История знала примеры, когда юаньвайланами становились личные друзья высокопоставленных чиновников, а то и фавориты самого государя. Не желая давать в руки малоспособному, но высокородному юнцу или, к примеру, заслуженному, но престарелому сановнику рычаги реальной власти, но в то же время желая дать оному, скажем, юнцу присмотреться к тому, как осуществляют правильное управление умудренные опытом коллеги, или же отметить заслуги убеленного сединами, императорский двор еще во времена блистательного правления династии Тан стал включать в служебную табель различных ведомств места юаньвайланов; с тех пор так и повелось.
Но теперь, когда двор повелел создать в Палате наказаний штатную единицу юаньвайлана, это вызвало пересуды как в Ханбалыке, так и в улусах. Были даже такие, кто открыто выражал свое недоумение; основная же масса служилого люда мало-помалу пришла к выводу, что владыка таким образом готовит смену нынешнему шаншу, находящемуся уже в преклонных годах, и дает племяннику время приглядеться к работе огромного ведомства, разобраться изнутри, какие шестеренки за какие цепляются в этом отлаженно действующем механизме.

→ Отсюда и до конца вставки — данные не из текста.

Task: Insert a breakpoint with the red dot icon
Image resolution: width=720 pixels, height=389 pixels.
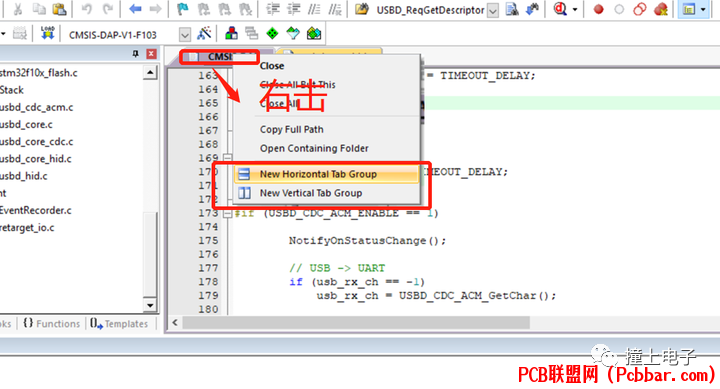Action: (598, 9)

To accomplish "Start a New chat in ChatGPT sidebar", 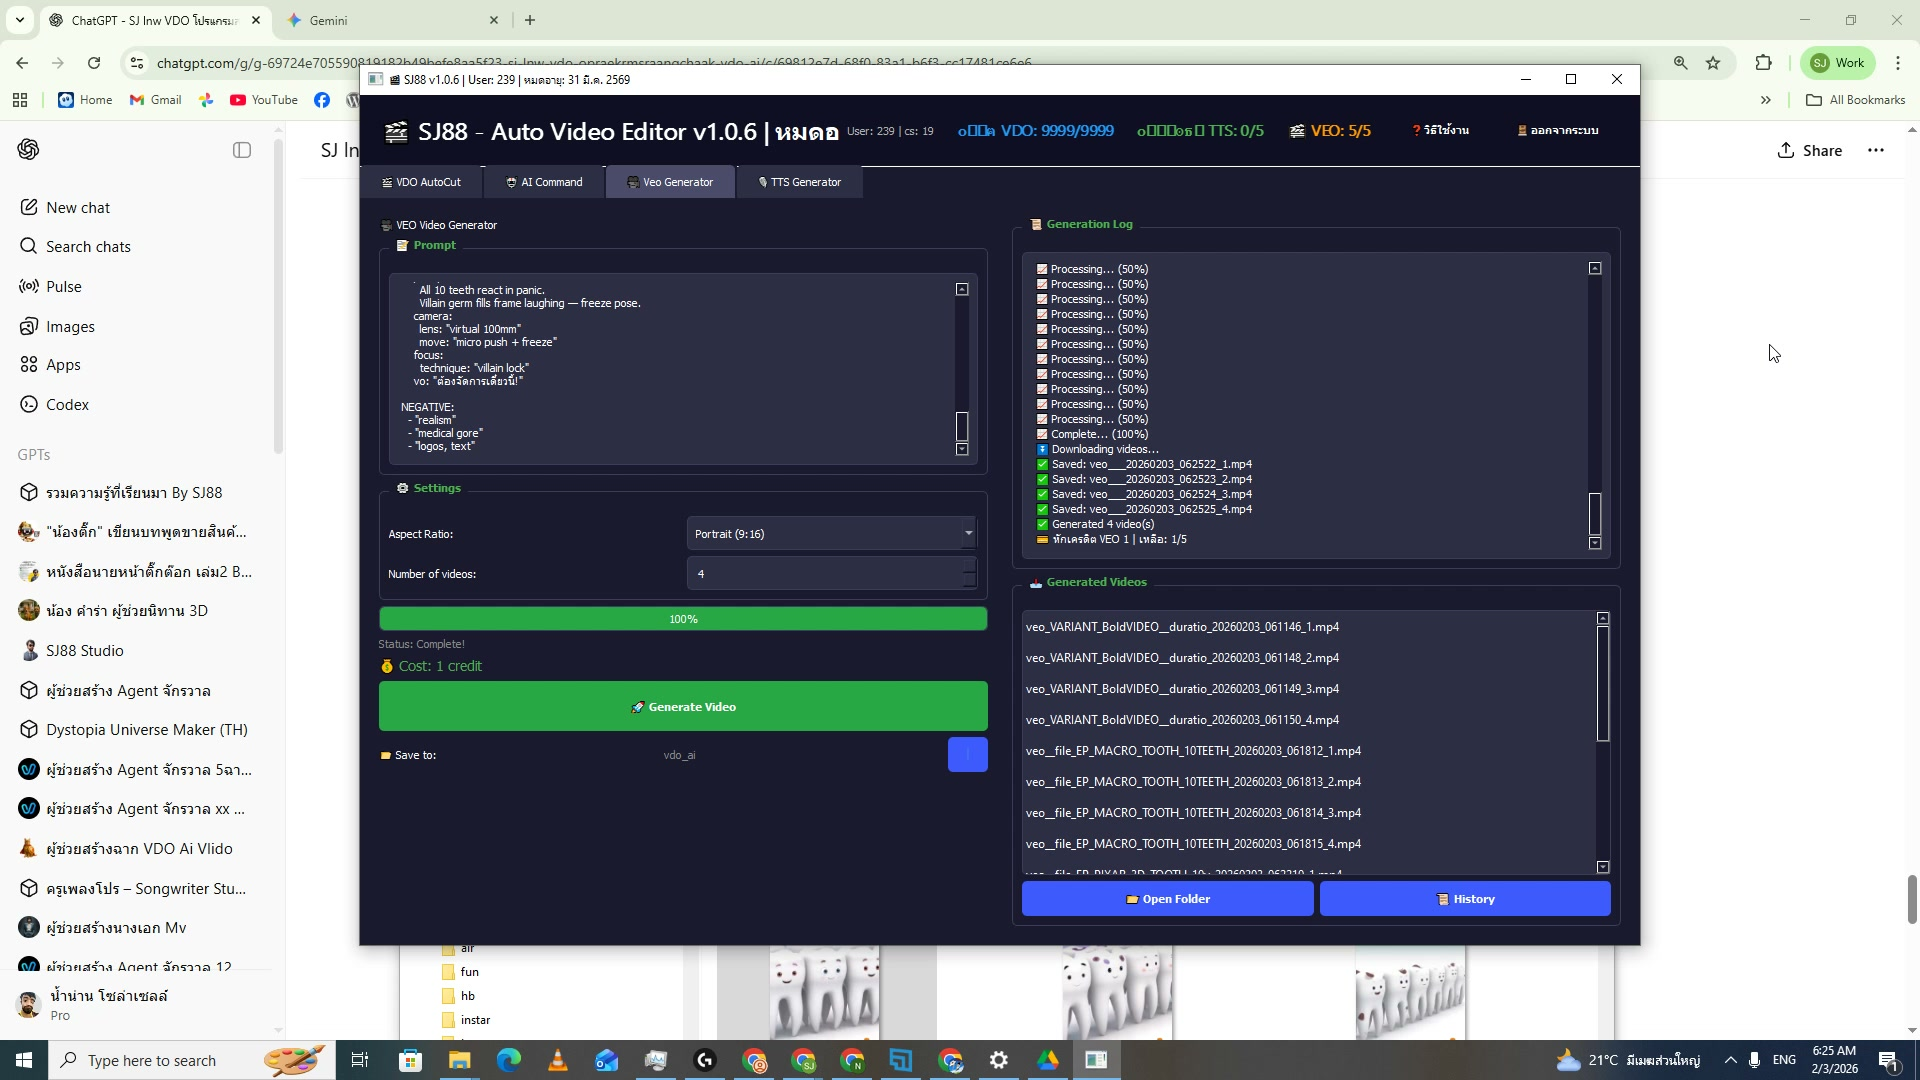I will pos(78,207).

Баг, однако же, никогда не доверял слухам и старался держаться от них подальше; подковерные игры тех, кого Баг презрительно называл кабинетными черепахами, привлекали его гораздо меньше, нежели деятельно-розыскные мероприятия; служебный рост Багатура Лобо не интересовал.
Баг из вежливости пригубил чай.
– На эту седмицу вместо меня останется ланчжун Зыбов, – продолжал Редедя Пересветович. – А ты его подстрахуй. Я бы с радостью оставил тебя, но знаю, как ты терпеть не можешь кабинетной работы… Это ты зря, конечно. Думаешь, я всю жизнь за этим столом просидел? Улыбаешься? Вот-вот!.. Ты курить, поди, хочешь? – вдруг вкрадчиво спросил Алимагомедов и извлек из ящика стола чистейшую, только что из лавки, простую стеклянную пепельницу. Поставил перед Багом. – Кури, Баг, не стесняйся.
Положительно, странный выдался день! Одно удивительное событие сменяло другое: сначала шилан улыбнулся, а теперь сам предлагает курить в своем кабинете! Некурящий и не терпящий дыма Редедя! Разрешающий курить при нем только в чрезвычайных обстоятельствах! Ладно. Посмотрим.
Что-то будет…
Баг неторопливо, обыденно извлек из рукава кожаный футлярчик, десять минут назад раскопанный в недрах кабинетного стола, из футлярчика вынул тонкую черную сигару и медленно раскурил ее от заморской зажигалки «Zippo». Выдохнул ароматный дым и посмотрел на Алимагомедова в упор.
– Ну? Говори уж, Пересветыч… Какую каверзу ты мне приготовил?
Алимагомедов хмыкнул. Покрутил головой.
– Ну… Словом, есть одна просьба. Дасюэши[43]43
Досл.: «Великий ученый муж», ученая должность; здесь, видимо, что-то вроде привычного нам декана.
[Закрыть] Артемий Чжугэ, ну ты его знаешь – с законоведческого отделения Александрийского великого училища, сам у него учился…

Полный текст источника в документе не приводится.